Miss Peregrine and Miss Wren were pleading with the men to calm down, while Miss Cuckoo slowly shuttled Enoch, Emma, and me toward the door.
But we found it blocked from the other side by another of Leo’s men.
Leo Burnham unleaned himself from the bar, stepped between LaMothe and Parkins, and bellowed, “SHUT UP, ALL OF YOU!”
And, amazingly, they did.
“Antoine, you really want to start a war with Parkins over something he maybe didn’t do?”
“He did do it,” LaMothe growled, which nearly started another shouting match.
“We let the birds drag us out to this hick loop so we could iron out our differences, no? So if they think Parkins didn’t do this thing, at least let ’em make their case.”
“My thinkin’ exactly!” said Parkins.
“Thank you, Leo,” Miss Wren said. “Well said.”
“Fine,” said LaMothe, glaring at Miss Peregrine. “Say your piece.”
Leo cocked his thumb at us. “These your hotshot crime-scene investigators, Peregrine? The ones hiding behind Frenchie’s skirt?”
“Nobody’s hiding,” I said, and stepped forward.
I saw Leo’s face change. He finally recognized me.
“Wait a goddamn minute,” he said. “This kid?” He was shaking his head. Almost laughing. “You got a lotta nerve, Peregrine.”
“You know him?” said LaMothe.
“He’s a troublemaker. And his grandfather was a criminal.”
My lip twitched. I wanted to slap him. Miss Peregrine put a hand on my back, as if to say I’ll handle this. “You’re mistaken on both points. I assure you, Jacob is one of our best and brightest, and the most accomplished tracker of hollowgast in the world.”
“There’s more than one?” Leo said, narrowing his eyes at me.
“I can see them, sense them from a quarter mile away,” I said.
I was about to continue and talk about how I could control them, when Miss Peregrine squeezed my shoulder and cut me off.
“His detection skills have saved our lives many times,” she said quickly.
Leo seemed reluctant to accept this, but after a moment of internal struggle, he let it go. Miss Peregrine had clearly done a lot to earn his trust in the days since I’d last seen him, when he’d hardly been able to tolerate the sight of her.
“What makes you think a hollowgast had anything to do with it?” Leo asked, still eyeballing me.
“Experience and intuition,” said Miss Peregrine. “I can’t prove it—but I think Jacob can.” She turned to face Parkins and LaMothe. “And if he doesn’t find any compelling evidence, we won’t stand in your way; settle this however you must.”
“But I warn you,” Miss Wren said, her face pallid and grave, “if you make war, the ymbrynes will not take sides, and the wider world’s loops will be shut to you forever.”
Leo laughed. “The rest of the world can go to hell.”
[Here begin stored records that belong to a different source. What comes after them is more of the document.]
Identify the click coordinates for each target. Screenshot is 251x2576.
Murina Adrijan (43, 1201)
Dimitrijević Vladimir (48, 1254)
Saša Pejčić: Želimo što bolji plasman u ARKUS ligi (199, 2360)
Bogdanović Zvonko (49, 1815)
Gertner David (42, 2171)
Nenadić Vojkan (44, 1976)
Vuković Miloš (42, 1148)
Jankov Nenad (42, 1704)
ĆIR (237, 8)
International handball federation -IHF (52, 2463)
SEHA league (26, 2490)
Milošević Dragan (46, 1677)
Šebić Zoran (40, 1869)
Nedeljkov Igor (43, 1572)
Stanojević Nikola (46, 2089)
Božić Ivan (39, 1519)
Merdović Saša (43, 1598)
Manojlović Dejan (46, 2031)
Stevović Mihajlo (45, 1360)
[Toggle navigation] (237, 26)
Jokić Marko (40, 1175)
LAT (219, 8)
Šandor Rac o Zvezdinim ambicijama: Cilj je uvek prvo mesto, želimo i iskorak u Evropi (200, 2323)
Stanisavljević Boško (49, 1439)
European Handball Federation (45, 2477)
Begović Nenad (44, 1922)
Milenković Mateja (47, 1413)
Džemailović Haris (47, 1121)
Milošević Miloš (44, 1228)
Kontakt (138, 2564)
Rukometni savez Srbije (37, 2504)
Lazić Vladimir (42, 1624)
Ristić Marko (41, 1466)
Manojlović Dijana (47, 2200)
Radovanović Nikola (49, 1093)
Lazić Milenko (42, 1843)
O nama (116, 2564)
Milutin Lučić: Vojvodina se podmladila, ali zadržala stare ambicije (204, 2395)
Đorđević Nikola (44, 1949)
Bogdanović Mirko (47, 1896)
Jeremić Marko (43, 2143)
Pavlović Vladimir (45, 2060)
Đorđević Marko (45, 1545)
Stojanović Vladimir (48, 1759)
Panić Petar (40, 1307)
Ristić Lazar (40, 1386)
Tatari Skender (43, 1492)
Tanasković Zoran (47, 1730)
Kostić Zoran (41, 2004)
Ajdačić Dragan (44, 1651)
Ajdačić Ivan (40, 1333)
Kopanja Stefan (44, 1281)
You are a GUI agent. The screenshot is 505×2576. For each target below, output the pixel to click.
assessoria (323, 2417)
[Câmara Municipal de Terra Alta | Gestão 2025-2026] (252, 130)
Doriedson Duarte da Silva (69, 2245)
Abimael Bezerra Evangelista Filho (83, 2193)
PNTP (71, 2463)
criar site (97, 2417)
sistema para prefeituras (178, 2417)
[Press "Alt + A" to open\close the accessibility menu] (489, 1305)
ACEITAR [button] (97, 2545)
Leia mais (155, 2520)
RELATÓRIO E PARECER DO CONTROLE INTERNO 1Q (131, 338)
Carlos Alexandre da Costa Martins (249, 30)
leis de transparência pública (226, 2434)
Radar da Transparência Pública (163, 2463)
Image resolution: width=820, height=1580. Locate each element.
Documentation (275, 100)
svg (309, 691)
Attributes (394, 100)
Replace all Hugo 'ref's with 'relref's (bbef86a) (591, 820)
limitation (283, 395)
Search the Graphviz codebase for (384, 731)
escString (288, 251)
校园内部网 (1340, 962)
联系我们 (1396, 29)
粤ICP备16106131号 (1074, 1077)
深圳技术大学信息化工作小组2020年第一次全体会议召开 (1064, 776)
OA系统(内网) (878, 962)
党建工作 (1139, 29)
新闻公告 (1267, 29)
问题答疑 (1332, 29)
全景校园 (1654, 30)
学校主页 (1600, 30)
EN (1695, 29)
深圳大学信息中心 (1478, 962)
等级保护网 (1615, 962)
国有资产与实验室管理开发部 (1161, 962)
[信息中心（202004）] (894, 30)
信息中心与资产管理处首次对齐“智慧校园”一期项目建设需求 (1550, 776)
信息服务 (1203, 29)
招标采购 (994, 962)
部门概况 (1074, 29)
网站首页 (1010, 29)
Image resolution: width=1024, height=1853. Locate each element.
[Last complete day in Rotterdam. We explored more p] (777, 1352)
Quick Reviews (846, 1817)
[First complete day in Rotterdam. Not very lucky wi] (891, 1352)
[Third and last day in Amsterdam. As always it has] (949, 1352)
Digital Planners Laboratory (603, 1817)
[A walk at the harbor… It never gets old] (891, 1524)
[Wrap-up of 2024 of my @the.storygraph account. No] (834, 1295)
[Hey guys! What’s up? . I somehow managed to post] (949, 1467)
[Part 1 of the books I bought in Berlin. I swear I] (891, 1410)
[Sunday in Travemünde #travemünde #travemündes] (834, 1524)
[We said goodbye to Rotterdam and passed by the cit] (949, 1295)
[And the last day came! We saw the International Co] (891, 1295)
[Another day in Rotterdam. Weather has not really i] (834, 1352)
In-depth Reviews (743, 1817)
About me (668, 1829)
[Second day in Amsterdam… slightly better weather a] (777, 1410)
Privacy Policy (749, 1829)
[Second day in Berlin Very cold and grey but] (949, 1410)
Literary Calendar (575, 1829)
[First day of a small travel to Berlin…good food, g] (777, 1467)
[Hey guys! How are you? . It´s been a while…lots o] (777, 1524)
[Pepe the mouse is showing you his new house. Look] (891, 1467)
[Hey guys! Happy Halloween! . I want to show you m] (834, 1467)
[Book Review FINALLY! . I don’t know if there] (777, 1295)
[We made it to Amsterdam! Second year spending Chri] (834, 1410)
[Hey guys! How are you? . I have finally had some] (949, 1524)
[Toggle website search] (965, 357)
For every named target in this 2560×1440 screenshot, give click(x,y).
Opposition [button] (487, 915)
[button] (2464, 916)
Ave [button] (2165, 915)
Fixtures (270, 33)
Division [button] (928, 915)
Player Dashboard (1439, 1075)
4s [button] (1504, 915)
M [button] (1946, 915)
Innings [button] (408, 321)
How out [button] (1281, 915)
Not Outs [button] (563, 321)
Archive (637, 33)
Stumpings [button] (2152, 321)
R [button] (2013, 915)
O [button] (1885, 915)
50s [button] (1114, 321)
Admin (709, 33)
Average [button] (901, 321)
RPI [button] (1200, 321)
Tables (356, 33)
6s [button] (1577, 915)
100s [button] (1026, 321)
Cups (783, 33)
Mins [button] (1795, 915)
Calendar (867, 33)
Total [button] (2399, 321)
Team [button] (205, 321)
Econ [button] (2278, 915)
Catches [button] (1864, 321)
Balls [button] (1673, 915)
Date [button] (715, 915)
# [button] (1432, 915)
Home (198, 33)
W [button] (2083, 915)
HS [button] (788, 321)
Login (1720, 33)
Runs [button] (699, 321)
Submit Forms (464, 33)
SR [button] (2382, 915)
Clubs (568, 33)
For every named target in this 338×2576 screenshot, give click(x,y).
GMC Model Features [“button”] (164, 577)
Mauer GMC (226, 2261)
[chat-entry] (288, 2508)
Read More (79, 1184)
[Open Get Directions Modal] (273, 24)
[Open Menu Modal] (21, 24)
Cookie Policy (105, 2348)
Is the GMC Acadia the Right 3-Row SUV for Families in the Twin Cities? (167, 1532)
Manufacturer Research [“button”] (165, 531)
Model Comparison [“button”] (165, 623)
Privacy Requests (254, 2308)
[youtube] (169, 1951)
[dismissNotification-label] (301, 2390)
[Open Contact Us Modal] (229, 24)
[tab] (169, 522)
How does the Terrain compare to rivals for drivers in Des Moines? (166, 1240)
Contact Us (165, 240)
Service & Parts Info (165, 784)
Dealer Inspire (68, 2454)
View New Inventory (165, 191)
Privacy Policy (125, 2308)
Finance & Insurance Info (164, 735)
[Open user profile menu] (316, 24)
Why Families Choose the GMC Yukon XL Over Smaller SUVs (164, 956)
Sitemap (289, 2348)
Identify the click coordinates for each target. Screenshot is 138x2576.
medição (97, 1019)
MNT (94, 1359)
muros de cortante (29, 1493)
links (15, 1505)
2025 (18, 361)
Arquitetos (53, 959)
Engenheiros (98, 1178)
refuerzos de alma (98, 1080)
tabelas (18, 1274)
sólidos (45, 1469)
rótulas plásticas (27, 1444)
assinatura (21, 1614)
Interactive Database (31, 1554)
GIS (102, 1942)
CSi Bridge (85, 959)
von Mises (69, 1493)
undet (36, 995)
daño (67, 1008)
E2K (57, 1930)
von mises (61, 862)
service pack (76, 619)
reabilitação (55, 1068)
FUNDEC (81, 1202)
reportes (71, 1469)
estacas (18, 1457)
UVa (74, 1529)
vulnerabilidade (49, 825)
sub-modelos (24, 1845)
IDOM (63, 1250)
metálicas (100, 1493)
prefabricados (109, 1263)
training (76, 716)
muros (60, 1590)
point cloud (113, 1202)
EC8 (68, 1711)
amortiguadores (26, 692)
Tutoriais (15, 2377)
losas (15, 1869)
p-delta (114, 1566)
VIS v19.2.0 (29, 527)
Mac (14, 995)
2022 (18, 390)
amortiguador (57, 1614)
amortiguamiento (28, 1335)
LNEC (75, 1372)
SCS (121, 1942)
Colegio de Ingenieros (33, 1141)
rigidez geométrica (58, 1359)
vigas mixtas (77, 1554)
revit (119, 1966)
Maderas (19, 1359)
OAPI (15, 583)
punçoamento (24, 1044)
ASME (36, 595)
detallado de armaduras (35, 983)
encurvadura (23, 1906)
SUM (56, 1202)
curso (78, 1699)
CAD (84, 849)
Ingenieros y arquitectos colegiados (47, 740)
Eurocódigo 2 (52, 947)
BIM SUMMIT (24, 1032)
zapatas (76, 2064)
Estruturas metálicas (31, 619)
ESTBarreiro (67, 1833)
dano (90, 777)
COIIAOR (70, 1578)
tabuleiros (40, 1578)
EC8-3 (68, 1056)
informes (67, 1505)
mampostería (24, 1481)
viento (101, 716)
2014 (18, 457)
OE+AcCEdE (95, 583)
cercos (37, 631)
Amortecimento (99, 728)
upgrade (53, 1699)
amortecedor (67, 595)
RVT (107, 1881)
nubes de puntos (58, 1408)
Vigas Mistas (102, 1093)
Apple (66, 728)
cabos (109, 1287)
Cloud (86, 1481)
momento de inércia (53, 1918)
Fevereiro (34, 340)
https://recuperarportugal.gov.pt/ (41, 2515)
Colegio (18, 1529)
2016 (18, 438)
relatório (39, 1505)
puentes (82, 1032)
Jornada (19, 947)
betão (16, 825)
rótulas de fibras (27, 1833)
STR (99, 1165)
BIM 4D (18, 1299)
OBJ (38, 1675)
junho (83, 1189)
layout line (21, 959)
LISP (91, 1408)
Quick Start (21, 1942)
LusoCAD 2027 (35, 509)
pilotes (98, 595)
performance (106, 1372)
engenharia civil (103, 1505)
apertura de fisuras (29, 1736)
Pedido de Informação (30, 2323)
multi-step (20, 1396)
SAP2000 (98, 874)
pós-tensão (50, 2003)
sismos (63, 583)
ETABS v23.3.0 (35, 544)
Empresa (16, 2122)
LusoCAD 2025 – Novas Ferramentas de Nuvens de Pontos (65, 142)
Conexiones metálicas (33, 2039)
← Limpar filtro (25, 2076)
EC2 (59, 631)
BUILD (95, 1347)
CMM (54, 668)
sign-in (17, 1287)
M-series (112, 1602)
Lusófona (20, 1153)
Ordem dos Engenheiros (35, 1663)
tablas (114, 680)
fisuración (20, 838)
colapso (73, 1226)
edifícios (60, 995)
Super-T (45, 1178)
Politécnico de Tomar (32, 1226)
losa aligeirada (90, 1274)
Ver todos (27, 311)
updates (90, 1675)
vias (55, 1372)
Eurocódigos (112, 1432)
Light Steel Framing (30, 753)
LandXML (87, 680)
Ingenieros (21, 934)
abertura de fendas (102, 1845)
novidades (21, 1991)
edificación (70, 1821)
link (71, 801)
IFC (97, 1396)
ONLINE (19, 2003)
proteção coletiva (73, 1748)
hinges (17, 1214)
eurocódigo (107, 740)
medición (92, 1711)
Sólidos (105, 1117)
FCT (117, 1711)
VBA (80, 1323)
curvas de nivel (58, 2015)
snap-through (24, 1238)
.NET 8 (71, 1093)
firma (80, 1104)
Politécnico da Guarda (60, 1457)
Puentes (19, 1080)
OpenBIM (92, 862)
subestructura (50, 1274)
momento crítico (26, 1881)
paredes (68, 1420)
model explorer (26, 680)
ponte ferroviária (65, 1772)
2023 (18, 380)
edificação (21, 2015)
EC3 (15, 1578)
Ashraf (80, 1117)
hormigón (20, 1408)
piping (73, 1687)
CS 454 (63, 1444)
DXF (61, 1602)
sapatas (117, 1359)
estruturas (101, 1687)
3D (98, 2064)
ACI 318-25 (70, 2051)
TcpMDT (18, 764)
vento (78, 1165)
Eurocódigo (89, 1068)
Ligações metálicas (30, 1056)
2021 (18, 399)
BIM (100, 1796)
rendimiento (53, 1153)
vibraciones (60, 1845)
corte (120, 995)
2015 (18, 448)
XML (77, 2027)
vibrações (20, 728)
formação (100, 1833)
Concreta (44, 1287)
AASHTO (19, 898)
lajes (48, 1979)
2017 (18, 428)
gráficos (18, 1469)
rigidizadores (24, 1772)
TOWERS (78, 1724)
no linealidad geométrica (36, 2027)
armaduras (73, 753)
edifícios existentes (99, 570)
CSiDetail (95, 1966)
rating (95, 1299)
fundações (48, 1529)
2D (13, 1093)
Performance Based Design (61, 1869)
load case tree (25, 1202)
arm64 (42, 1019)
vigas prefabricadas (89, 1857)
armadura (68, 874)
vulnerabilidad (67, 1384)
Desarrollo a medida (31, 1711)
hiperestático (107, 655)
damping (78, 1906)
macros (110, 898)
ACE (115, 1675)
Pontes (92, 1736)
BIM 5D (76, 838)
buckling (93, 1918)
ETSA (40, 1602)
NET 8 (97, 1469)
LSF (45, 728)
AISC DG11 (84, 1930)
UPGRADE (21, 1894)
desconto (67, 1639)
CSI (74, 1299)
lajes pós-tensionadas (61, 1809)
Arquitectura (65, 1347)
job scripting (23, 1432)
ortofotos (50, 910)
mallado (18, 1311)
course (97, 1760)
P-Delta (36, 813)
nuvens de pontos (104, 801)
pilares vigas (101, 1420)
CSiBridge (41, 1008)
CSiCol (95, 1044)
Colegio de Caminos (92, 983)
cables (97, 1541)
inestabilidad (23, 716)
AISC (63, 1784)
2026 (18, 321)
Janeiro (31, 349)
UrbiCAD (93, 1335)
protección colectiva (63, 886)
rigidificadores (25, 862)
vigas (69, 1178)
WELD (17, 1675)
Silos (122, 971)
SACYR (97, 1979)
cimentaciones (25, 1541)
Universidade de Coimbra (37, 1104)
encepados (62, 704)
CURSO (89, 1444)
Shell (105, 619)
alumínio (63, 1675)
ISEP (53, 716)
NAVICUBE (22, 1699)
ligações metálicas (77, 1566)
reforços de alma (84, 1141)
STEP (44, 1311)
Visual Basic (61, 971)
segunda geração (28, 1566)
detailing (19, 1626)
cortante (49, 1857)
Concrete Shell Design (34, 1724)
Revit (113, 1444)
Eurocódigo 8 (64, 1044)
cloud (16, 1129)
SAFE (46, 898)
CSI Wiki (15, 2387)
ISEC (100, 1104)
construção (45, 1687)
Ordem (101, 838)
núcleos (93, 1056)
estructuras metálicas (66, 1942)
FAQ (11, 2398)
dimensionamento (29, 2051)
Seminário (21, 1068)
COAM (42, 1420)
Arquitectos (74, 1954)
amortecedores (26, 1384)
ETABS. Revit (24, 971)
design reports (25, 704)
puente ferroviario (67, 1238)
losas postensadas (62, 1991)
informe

“Let them look if they like,” LaMothe said with disgust, his raccoons rising up to hiss venomously at Parkins. “I already know where the trail leads.”
* * *
◆ ◆ ◆
Where the trail began was the Northern clan’s camp, a collection of large (and rather impressive) animal-skin tents outside of town. Some were elaborate, with doors and windows cut into them, and one was two stories tall—LaMothe’s, I assumed. One was even suspended in the trees, high above our heads.
LaMothe showed us the tent from which the girl—Ellery was her name—had been taken. He showed us the backside of the tent, which faced empty woods, and where it had been ripped open. He showed us the bed where she’d been sleeping when she was taken.
It had happened earlier in the day.
There were clear signs that a struggle had occurred—a flipped cot, personal items strewn across the floor—but none of which I would consider the classic signs of a hollowgast attack. No python-shaped depressions in the grass from the whipping of tongues. No bite marks made with distinctively long razored teeth. And most disappointingly, no puddles of hollowgast residue—the stinking black goo that leaked incessantly from their eye sockets. But the clan leaders and ymbrynes were watching me search, and I knew there would be trouble if it looked like I was getting frustrated, so I pretended to examine Ellery’s pillow very closely and feigned interest in the texture of the long tear in the tent wall.
Meanwhile, I could hear Emma outside the tent showing people the wights’ mugshots, in the hopes one of them had been seen, but she was coming up empty.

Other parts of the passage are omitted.